==== Passage provided ====

- The Washington Times - Monday, October 12, 2009

In the 19th century, Christopher Columbus was regarded as one of the most heroic and significant figures of his or any age. The “Admiral of the Ocean Seas” was celebrated throughout the Americas as a visionary who braved the unknown on a mission of discovery that created a New World. Our national capitol district was named in his honor because he opened the door to a new era of freedom that America represents.

Columbus Day became a federal holiday in 1970. By then, the reputation of the Genoese mariner was under concerted assault. Columbus was castigated as the first European colonialist. He brought not freedom but slavery and disease to the New World. He destroyed the idyllic Native American paradise populated by “noble savages” who simply wished to live in peace. In 2002, Venezuelan dictator Hugo Chavez changed the name of the holiday to “Day of Indigenous Resistance,” and two years later in Caracas, activists tore down a statue of “Columbus the tyrant.” From this perspective, 1492 was nothing to celebrate. It was the beginning of the end.

Previous generations had a better grasp of what this day really means. The first national observance was declared in 1892 to commemorate the 400th anniversary of Columbus’ historic voyage. It fittingly was called Discovery Day. The 1893 World Columbian Exposition was a frank celebration of America’s technological, cultural and economic progress. Then, the United States was an emerging power, youthful, muscular and proud, a growing country facing the world unafraid and unashamed.

Today, that robust spirit is wanting. The very idea of America is under assault. For many, our national identity is defined by guilt, oppression and a sense of unearned entitlement. A country cannot long survive when it doubts itself.

Each generation must renew the sense of discovery that is at the core of what it means to be American. We are all on a voyage to a new world, but there is no guarantee it will be a better one. Preserving the vision of America as the shining city on a hill requires the same boldness as Columbus, and the same willingness to take action. In these days when schools teach that our national heroes are villains, when a president gains international recognition for apologizing for the country, when climate change fanatics tell us we must halt our journey or fall off the edge of the Earth, we say, sail on, Columbia, sail on!

==== Material supplied ====

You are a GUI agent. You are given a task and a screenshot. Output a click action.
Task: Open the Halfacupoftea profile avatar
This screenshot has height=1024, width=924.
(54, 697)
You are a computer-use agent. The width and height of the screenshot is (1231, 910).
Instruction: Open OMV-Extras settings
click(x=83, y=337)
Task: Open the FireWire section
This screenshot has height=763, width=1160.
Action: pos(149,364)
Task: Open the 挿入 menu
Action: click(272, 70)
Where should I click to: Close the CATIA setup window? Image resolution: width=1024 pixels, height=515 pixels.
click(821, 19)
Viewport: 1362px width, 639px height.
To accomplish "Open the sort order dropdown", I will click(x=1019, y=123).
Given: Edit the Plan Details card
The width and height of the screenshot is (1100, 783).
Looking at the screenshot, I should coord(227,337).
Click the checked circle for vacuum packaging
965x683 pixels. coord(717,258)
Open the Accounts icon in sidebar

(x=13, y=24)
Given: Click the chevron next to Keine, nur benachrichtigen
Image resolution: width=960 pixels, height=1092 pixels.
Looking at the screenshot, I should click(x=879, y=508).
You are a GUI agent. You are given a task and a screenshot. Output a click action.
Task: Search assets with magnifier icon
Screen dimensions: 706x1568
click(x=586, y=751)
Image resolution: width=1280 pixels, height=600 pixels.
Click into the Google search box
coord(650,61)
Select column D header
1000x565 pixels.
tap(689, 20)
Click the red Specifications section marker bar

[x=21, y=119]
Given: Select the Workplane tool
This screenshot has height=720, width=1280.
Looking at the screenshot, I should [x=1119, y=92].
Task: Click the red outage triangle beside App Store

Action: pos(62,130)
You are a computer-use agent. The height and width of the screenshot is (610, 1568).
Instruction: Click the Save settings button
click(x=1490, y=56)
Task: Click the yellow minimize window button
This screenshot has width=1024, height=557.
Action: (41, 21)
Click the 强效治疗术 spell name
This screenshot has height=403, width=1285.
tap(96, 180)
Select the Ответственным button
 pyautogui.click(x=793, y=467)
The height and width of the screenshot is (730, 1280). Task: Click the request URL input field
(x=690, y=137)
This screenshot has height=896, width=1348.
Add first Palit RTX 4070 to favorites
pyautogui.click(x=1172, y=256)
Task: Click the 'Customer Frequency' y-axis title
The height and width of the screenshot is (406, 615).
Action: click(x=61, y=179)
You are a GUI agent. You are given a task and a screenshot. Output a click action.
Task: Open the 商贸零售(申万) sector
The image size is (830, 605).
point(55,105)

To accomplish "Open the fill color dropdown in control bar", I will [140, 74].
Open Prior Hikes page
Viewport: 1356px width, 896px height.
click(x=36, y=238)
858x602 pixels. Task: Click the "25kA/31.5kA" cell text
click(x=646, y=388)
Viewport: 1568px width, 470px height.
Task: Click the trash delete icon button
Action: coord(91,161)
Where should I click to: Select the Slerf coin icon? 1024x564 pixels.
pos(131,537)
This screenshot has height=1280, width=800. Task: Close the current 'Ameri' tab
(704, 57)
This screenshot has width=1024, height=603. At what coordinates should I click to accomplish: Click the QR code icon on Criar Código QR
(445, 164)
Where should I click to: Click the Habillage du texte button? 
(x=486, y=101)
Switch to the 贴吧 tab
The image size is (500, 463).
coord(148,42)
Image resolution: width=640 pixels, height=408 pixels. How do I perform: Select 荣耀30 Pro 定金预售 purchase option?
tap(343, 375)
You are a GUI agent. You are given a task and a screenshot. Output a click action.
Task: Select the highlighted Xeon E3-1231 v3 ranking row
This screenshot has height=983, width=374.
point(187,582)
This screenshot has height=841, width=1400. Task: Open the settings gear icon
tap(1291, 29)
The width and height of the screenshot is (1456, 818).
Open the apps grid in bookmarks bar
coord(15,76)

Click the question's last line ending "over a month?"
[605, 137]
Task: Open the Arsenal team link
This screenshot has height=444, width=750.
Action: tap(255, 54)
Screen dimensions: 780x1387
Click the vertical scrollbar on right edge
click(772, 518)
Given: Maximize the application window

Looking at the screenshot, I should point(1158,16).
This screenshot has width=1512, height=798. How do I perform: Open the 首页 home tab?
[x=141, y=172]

====

Prompt
Transcribe the whole Columbus Day article word for word. The listing isn't needed here.

Response to this task
- The Washington Times - Monday, October 12, 2009

In the 19th century, Christopher Columbus was regarded as one of the most heroic and significant figures of his or any age. The “Admiral of the Ocean Seas” was celebrated throughout the Americas as a visionary who braved the unknown on a mission of discovery that created a New World. Our national capitol district was named in his honor because he opened the door to a new era of freedom that America represents.

Columbus Day became a federal holiday in 1970. By then, the reputation of the Genoese mariner was under concerted assault. Columbus was castigated as the first European colonialist. He brought not freedom but slavery and disease to the New World. He destroyed the idyllic Native American paradise populated by “noble savages” who simply wished to live in peace. In 2002, Venezuelan dictator Hugo Chavez changed the name of the holiday to “Day of Indigenous Resistance,” and two years later in Caracas, activists tore down a statue of “Columbus the tyrant.” From this perspective, 1492 was nothing to celebrate. It was the beginning of the end.

Previous generations had a better grasp of what this day really means. The first national observance was declared in 1892 to commemorate the 400th anniversary of Columbus’ historic voyage. It fittingly was called Discovery Day. The 1893 World Columbian Exposition was a frank celebration of America’s technological, cultural and economic progress. Then, the United States was an emerging power, youthful, muscular and proud, a growing country facing the world unafraid and unashamed.

Today, that robust spirit is wanting. The very idea of America is under assault. For many, our national identity is defined by guilt, oppression and a sense of unearned entitlement. A country cannot long survive when it doubts itself.

Each generation must renew the sense of discovery that is at the core of what it means to be American. We are all on a voyage to a new world, but there is no guarantee it will be a better one. Preserving the vision of America as the shining city on a hill requires the same boldness as Columbus, and the same willingness to take action. In these days when schools teach that our national heroes are villains, when a president gains international recognition for apologizing for the country, when climate change fanatics tell us we must halt our journey or fall off the edge of the Earth, we say, sail on, Columbia, sail on!